Дойдя до строения, послужившего одновременно и залом суда, и местом казни, молодой человек заметил, что возбуждение уже улеглось. Воины, собравшись в кружок, спокойно курили и степенно рассуждали о главных событиях недавнего похода к верховьям Хорикэна. Хотя приход Дункана должен был бы напомнить им о его профессии и подозрительных обстоятельствах его появления в деревне, они, по-видимому, не обратили на него особого внимания. Ужасная сцена до сих пор благоприятствовала его планам, а так как ему не нужно было лучшего суфлера, чем обуревавшие его чувства, он понял, как важно наилучшим образом воспользоваться неожиданным и счастливым стечением обстоятельств.

Ничем не выдавая снедавших его опасений, он вошел в хижину и занял свое место с важным видом, который как нельзя более гармонировал с повадками его хозяев. Ему хватило одного мимолетного, но пытливого взгляда, чтобы убедиться, что Ункас по-прежнему находится там же, где он оставил его, а Давид так и не появлялся. Свобода пленника была, казалось, ничем не ограничена, кроме зорких глаз расположившегося неподалеку молодого гурона да вооруженного воина, облокотившегося на столб, который служил одной из притолок узкого входа. Во всех других отношениях Ункас был, по-видимому, ничем не стеснен, хотя не принимал никакого участия в разговоре и походил скорее на прекрасную статую, чем на человека, наделенного жизнью и волей.

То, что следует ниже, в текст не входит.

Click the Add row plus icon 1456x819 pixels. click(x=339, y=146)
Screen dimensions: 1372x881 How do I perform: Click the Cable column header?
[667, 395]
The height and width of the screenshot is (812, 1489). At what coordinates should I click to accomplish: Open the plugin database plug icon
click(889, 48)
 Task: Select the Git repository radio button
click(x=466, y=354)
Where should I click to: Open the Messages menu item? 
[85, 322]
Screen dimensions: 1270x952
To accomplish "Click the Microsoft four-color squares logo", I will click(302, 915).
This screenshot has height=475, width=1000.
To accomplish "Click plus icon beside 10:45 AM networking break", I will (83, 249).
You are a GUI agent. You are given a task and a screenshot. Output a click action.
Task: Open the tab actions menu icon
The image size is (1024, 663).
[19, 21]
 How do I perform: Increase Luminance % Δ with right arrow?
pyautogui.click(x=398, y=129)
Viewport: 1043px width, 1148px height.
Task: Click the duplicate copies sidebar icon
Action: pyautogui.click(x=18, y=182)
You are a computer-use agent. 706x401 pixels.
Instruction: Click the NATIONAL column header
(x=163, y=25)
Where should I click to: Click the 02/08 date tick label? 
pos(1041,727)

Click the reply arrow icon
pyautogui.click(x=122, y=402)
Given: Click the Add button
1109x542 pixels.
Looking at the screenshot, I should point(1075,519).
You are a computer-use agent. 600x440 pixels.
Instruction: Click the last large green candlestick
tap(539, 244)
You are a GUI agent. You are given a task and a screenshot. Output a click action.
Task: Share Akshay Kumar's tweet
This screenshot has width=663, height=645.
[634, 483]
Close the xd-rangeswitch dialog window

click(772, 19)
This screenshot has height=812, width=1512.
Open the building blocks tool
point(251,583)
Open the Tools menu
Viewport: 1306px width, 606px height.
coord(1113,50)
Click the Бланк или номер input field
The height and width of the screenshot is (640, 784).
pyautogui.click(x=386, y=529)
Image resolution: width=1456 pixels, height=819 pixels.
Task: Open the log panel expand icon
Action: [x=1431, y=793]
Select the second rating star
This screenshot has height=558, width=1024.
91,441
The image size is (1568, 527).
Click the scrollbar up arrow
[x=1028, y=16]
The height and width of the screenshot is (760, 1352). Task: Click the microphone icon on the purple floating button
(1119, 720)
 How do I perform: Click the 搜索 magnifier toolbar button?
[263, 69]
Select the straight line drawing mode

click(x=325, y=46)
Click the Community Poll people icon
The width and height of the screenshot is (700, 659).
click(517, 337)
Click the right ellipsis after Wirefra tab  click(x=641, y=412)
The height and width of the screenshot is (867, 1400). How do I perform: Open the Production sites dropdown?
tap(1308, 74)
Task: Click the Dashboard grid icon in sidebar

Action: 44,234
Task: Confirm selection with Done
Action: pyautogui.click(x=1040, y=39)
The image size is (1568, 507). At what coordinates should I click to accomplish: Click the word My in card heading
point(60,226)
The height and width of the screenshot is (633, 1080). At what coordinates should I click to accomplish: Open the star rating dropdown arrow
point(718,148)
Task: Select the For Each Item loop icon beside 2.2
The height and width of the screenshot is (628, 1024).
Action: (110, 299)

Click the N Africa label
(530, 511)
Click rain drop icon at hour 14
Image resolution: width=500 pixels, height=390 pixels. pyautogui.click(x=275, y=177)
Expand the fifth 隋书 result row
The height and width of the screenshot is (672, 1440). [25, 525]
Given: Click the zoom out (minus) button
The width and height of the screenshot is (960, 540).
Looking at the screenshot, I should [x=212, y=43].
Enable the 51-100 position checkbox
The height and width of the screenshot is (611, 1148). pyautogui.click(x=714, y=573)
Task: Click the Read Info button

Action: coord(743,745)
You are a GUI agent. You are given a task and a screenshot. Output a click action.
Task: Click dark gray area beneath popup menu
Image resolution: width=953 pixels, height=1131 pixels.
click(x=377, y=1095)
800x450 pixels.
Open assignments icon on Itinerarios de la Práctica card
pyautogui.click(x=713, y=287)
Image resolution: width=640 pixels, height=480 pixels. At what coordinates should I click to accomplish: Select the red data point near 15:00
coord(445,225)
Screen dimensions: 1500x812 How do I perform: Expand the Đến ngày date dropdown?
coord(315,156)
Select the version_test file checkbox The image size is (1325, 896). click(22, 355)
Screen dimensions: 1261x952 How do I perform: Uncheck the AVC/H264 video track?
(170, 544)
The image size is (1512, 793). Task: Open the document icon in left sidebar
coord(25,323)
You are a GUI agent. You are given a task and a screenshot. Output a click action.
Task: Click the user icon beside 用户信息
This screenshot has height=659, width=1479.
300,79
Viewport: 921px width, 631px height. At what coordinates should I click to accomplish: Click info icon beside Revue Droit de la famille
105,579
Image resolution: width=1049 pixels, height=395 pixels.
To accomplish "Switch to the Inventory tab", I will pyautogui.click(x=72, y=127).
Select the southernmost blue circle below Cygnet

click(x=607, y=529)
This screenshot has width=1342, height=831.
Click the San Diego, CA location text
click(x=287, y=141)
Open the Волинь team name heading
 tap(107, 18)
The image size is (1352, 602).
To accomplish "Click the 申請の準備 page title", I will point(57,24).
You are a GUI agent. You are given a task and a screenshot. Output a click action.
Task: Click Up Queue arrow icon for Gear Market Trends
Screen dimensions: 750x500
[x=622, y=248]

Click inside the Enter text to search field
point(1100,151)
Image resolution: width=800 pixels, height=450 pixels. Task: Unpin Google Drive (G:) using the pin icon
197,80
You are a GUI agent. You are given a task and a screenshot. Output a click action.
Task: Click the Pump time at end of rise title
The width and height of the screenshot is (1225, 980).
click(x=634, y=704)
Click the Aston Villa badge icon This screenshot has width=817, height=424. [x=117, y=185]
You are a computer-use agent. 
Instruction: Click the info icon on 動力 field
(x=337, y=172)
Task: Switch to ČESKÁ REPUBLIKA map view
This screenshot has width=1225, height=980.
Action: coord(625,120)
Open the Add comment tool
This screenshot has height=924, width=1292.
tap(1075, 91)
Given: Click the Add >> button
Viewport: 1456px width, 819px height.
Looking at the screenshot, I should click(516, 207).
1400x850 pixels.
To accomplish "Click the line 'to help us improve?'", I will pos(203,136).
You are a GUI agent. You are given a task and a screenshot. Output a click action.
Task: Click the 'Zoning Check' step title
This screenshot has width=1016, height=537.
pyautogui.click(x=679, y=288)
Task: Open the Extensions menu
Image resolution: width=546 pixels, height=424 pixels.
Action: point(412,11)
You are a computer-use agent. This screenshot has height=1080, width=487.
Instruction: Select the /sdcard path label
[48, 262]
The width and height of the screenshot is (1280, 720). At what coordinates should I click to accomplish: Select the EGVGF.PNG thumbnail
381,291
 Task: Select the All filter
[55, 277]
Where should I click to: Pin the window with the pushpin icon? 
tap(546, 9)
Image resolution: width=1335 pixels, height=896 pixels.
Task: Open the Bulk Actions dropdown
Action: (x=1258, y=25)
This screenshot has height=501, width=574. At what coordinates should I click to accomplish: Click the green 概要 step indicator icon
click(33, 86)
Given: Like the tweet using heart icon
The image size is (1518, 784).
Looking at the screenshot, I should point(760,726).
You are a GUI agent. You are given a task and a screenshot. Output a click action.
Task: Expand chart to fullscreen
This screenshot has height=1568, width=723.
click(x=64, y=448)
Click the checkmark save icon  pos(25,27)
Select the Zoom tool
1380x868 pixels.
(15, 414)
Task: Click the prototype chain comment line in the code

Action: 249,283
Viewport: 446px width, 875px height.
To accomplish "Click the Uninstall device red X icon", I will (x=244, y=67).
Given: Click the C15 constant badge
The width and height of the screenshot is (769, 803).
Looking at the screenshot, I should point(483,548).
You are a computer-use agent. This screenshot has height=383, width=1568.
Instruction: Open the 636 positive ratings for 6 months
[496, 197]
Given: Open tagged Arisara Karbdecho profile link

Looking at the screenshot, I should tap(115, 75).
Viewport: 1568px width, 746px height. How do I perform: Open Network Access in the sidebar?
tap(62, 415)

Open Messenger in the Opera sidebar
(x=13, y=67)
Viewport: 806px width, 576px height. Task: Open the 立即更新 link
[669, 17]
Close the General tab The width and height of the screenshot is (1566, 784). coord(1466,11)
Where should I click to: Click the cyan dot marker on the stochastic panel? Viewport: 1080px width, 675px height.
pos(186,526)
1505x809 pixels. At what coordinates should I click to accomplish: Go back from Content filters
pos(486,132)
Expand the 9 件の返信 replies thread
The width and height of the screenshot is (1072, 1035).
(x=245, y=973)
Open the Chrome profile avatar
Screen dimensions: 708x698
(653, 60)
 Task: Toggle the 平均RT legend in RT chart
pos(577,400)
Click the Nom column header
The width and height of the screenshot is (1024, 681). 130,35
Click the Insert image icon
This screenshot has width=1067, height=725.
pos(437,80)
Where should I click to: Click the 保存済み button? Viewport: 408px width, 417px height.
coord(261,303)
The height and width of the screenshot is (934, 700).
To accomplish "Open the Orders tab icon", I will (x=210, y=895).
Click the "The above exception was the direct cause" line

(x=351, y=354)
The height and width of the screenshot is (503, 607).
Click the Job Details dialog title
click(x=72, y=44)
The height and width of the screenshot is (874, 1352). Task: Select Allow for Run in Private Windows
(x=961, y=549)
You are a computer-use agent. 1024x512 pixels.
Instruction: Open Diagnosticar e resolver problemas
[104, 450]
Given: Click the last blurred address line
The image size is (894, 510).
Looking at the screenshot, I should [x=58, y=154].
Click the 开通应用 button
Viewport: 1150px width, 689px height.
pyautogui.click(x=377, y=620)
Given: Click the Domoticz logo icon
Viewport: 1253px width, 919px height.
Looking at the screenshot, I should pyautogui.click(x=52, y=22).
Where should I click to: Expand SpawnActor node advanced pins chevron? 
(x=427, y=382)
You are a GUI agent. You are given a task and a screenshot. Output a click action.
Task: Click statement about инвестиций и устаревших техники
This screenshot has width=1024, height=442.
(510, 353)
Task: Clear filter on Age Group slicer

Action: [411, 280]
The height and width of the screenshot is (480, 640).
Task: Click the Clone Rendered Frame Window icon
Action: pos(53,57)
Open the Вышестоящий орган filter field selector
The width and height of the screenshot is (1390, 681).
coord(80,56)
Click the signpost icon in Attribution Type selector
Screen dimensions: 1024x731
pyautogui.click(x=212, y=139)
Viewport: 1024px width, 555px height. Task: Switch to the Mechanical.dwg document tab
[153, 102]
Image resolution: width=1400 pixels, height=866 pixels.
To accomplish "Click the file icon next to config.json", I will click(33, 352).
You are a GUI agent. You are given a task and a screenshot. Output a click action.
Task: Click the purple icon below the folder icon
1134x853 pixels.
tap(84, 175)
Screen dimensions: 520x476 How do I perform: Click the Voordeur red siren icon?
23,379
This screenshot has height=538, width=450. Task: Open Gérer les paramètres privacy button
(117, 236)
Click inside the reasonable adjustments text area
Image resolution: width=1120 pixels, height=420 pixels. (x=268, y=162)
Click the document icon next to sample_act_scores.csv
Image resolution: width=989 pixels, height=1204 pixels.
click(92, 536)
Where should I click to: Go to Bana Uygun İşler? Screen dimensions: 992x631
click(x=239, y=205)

Хейуорд слишком недавно был очевидцем быстроты, с какой исполняется приговор у племени, во власти которого он находился, и отчетливо понимал, что разоблачит себя первой же неосторожной выходкой. Поэтому он предпочел не разговаривать, а молчать и думать: он ведь прекрасно знал, какими роковыми последствиями грозит ему раскрытие его истинного лица. К сожалению, хозяева, видимо, не разделяли этого благоразумного решения, потому что не успел он занять место, которое предусмотрительно выбрал в самой глубокой тени, как один из воинов, говоривший по-французски, обратился к нему.

— Мой канадский Отец не забывает своих детей,— сказал вождь.— И я благодарен ему. В жену одного из моих воинов вселился злой дух. Может ли искусный и мудрый пришелец изгнать его?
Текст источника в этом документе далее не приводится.